Start of Study text

The 2013 Bangladeshi presidential election were held in Bangladesh on 22 April 2013 following the death of Zillur Rahman on 20 March 2013.

==Background==
President Zillur Rahman died on 20 March in Singapore after being flown there with an illness. Parliamentary speaker Abdul Hamid took over in an interim capacity.

At that time, Social protests had turned deadly in Bangladesh as a result of delayed prosecutions and convictions for war crimes committed during the Bangladesh War of Independence. The 2014 general election was also going to be on the new president's agenda. The opposition Bangladesh Nationalist Party and its allies said they would boycott the election if it was not held under a neutral interim government. However, the ruling Awami League's leader Sheikh Hasina said her government would preside over the electoral process.

== Candidates ==

| Candidate |  | Born | Nominator party | Positions held | Home district | Date announced | Ref. |
|---|---|---|---|---|---|---|---|
|  | Mohammad Abdul Hamid | 1 January 1944 (aged 69) Kamalpur, Mithamain, Greater Mymensingh | Bangladesh Awami League | Acting President of Bangladesh (2013); Speaker of the Jatiya Sangsad (2001, 2009–2013); Deputy Speaker of the Jatiya Sangsad (1996–2000); Deputy Leader of the Opposition (Jatiya Sangsad) (2001–2006); Member of Parliament representing Kishoreganj-4 (2009–2013), Kishoreganj-5 (1986–1987, 1991–1996, 1996–2006), and Mymensingh-30 (1973–1975); Member of the Constituent Assembly representing Mymensingh-18 in the Pakistan National Assembly (1972); | Kishoreganj | 21 April 2013 |  |

==Election==
Hamid won the election unopposed through a parliamentary vote. S.M. Asaduzzman, a director of the election commission, said: "Abdul Hamid has won the election uncontested. The chief election commissioner declared him as the winner today."

End of Study text
Start of Material shown

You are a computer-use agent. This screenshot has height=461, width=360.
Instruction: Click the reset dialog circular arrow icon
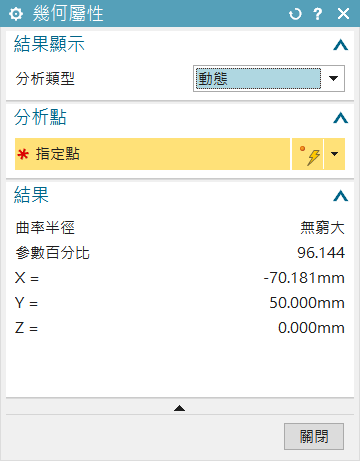click(x=295, y=14)
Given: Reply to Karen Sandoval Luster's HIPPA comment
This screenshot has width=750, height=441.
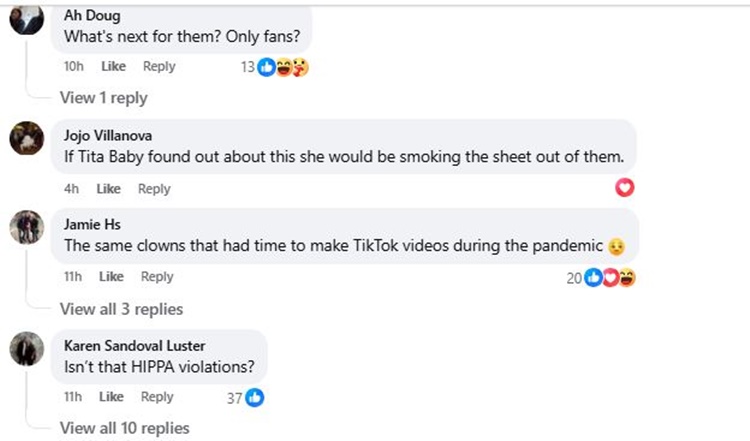Looking at the screenshot, I should 157,396.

End of Material shown

According to the text on the 2013 Bangladeshi presidential election, who took over in an interim capacity after President Zillur Rahman died?

> **Reply to the exercise**: Parliamentary speaker Abdul Hamid took over in an interim capacity.